Welcome to District 3
Councilman Bruce Kraus
Council District 3 is comprised of 12 neighborhoods, each with its own unique character and history. From bustling business districts to quiet residential enclaves, District 3 offers residents and visitors a true slice of Pittsburgh.
Incorporated in 1870 and annexed by the City of Pittsburgh in 1872, Allentown was originally a hub for the entrepreneurial German immigrant community. Today beautiful Allentown looks a little different. Having remained a bustling place after all these years, it features some of Pittsburgh’s best restaurants, a heavy-metal coffee shop, art spaces and phenomenal views of the Downtown skyline.
A welcoming and tight-knit community, Arlington residents work hard to ensure their neighborhood continues to thrive. Arlington’s Henry Kaufman Center serves as the neighborhood’s hub, where on any given night one might attend an awards dinner, an after-school reading, various recreation programs, and so much more. For those that love the outdoors, the South Side Park, Bill Soltz Field, and the Arlington “Fort” Park are great places to explore.

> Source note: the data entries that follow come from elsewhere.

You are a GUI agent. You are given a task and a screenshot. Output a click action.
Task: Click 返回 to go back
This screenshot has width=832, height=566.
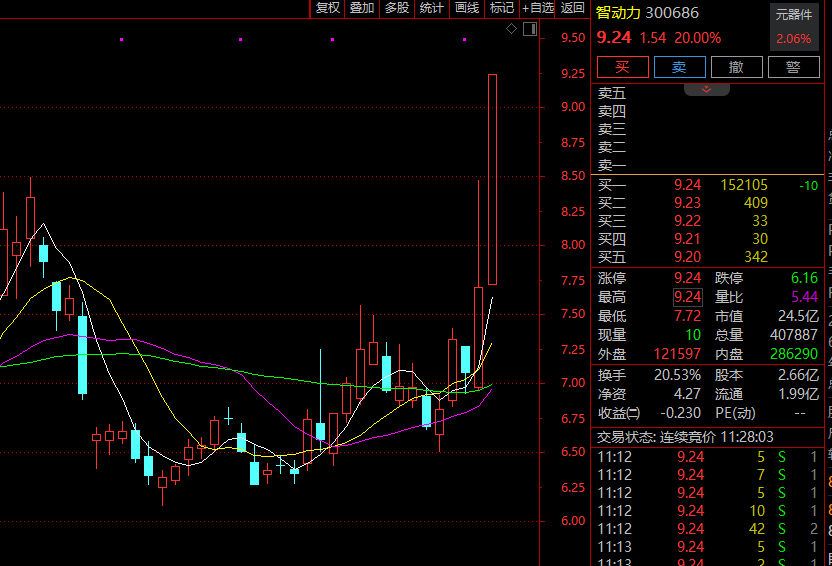(573, 8)
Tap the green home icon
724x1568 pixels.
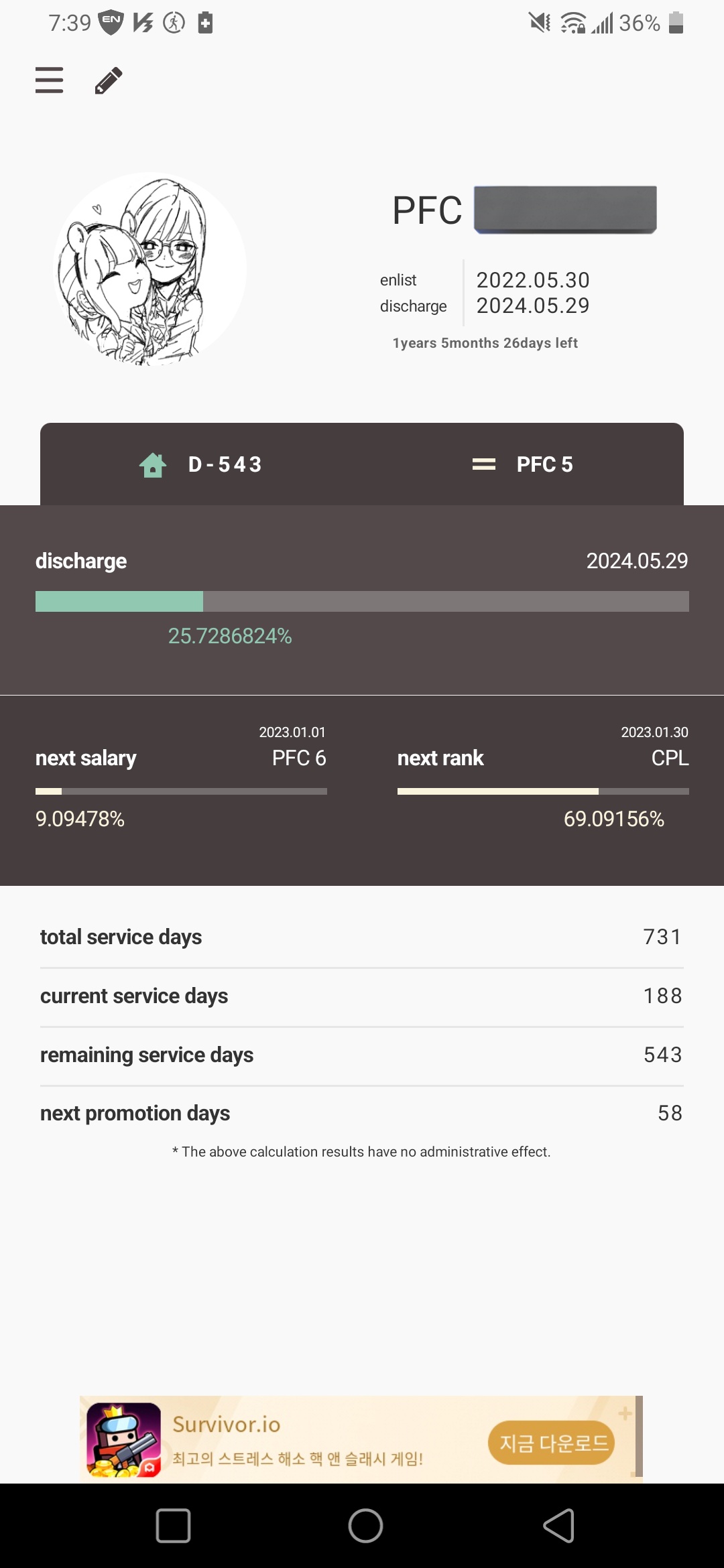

Arlington Heights is a small neighborhood in the eastern Hilltop area of Pittsburgh that is completely surrounded by the larger neighborhoods of Arlington and the South Side Slopes. Arlington Heights was originally composed of 660 housing units built by the Housing Authority of Pittsburgh in 1942 to house war workers who lived to far from their jobs or were living away from their families.
Green and residential, Beltzhoover is a family centered neighborhood home to some of the city’s oldest real estate, including the Melchor Beltzhoover homestead which was built in the 18th century. Nestled against McKinley Park, Beltzhoover has access to some of the city’s best trails and park amenities.
A unique mix of long-time residents and students from the University of Pittsburgh and Carnegie Mellon University call the dynamic neighborhood of Central Oakland their home. The neighborhood offers great food choices and an infinite variety of entertainment and educational opportunities. With the Carnegie Museum of Art and Natural History, as well as the Carnegie Library Main Branch at the center, there is always an opportunity to experience something new.
Knoxville has long been a desirable location for Pittsburgh residents. Once the fruit farm of Jeremiah Knox, brother-in-law to the son of Beltzhoover’s founder, the area became desirable yet again during the height of Pittsburgh’s steel industry. The neighborhood sits on the second ridge from the Mon River, shielding its residents from the pollution coming from the old South Side Mills. These days Knoxville is still primarily a residential area, with one of the highest concentration of school age children in the City.
Unlike the Mt. Oliver borough, with which Mt. Oliver Neighborhood shares its name, our Mt. Oliver Neighborhood is very much part of city proper. Home to around 600 residents, this highly residential neighborhood has a small town feel in the heart of the city.
This tiny sliver of southwest Oakland is comprised of just 5 streets. Cared for by the Oakland Community Organization, one of the oldest community organizations in Oakland, this is a place where neighbors know each other’s name.
South Side Flats is widely considered to be Pittsburgh’s epicenter of nightlife and entertainment. In the Flats you can find great restaurants and shops and live music in abundance. If architecture and history are your thing, be sure to stop by East Carson Street, Pittsburgh’s largest concentration of 19th century homes.
The South Side Slopes encompass Pittsburgh’s infamously steep hills along the Monongahela River from Josephine Street to the Liberty Bridge. Residents of this neighborhood enjoy panoramic views of the Downtown Area, and far beyond on a clear day, as well as South Side Park with its hiking trails and orchard patch.n.
South Oakland, with its boundaries marked by the Monongahela River, Boulevard of the Allies, and the western bank of Junction Hollow, is Pittsburgh’s triangular shaped gem. Known for being the birthplace of Andy Warhol and Dan Marino, South Oakland is also home to Magee-Women’s Hospital, one of leading hospitals for women’s health in the nation.
St. Clair is perhaps district 3’s most unique neighborhood, being entirely and exclusively a residential community. The residents stay active and connected by maintaining an active tenant council, athletic association and attending the Lighthouse Cathedral Church.